• PROBLEM DESCRIPTION
Extract each line holding the word "Given" from the entries.
BEGIN
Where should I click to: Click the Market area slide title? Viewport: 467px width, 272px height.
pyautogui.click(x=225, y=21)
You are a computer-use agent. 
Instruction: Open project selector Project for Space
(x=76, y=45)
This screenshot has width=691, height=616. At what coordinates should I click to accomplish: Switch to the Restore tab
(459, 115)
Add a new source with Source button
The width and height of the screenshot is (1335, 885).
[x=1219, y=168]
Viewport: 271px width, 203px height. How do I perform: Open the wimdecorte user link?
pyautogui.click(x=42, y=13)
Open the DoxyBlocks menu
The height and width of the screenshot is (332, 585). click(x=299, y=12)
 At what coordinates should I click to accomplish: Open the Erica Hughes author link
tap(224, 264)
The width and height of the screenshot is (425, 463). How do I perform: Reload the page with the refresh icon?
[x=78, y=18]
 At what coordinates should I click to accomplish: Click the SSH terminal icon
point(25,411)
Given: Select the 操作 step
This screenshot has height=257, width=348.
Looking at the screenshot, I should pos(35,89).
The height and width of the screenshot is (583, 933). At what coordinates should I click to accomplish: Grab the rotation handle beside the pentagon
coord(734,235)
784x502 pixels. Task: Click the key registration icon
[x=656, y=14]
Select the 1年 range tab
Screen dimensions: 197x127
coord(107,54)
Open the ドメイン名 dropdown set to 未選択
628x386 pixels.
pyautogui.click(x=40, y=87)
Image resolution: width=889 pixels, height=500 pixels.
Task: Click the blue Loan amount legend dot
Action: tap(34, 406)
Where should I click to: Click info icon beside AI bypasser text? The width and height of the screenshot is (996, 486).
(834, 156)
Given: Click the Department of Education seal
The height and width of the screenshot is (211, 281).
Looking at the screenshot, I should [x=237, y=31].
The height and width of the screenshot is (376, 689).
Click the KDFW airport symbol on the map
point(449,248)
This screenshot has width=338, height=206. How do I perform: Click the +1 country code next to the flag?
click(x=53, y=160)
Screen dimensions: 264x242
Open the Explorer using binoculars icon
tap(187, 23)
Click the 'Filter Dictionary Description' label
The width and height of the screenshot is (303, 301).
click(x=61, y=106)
END
• TASK ANSWER
Given: Select the 操作 step
Given: Click the Department of Education seal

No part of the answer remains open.